Fuente oral: Pablo Chamba Espinoza
Recopilación: Óscar Ruiz
Hace años, en la parroquia San José, llegó una familia campesina. Venían de lejos, nuevos en el lugar y cargados de esperanza por empezar de nuevo. El padre era un hombre fuerte, de carácter rígido; la madre, una mujer valiente y respetada; y el hijo, un niño juguetón y curioso.

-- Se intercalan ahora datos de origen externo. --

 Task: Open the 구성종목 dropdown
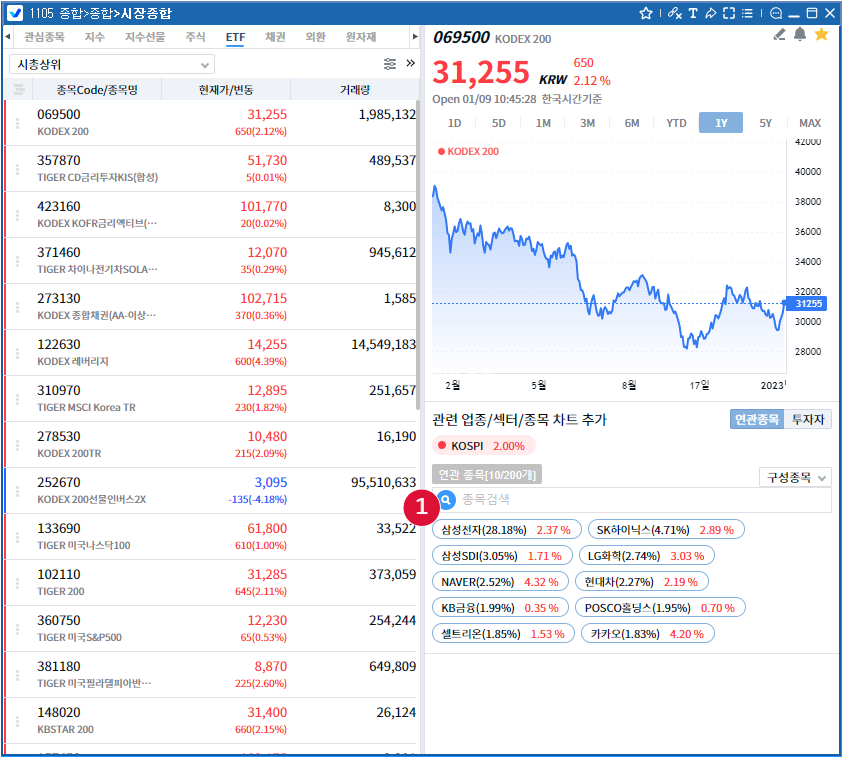click(795, 477)
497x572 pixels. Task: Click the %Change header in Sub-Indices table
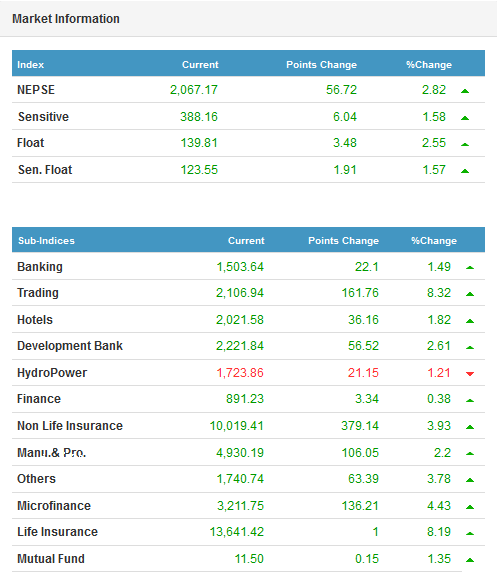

Pero una noche fatídica, el niño salió de su casa y caminó hasta un campo cercano. Permaneció allí hasta el amanecer, cuando un vecino lo encontró y le preguntó qué hacía tan tarde. El pequeño, pálido como la luna, levantó la mano y señaló hacia su vivienda.
—Ellos están durmiendo —murmuró con una voz apagada y sin vida.
El hombre, alarmado, entró en la casa y descubrió los cuerpos sin aliento del padre, de la madre… y del propio niño. Huyó despavorido.
La vivienda desapareció poco después, como si nunca hubiera existido. El vecino, marcado por lo que vio, también abandonó el pueblo sin despedirse.
Desde entonces se dice que, si alguna vez ves a un niño pálido y desnutrido, no intentes acercártele: podría ser él, buscando compañía. Y quien lo sigue, termina muerto.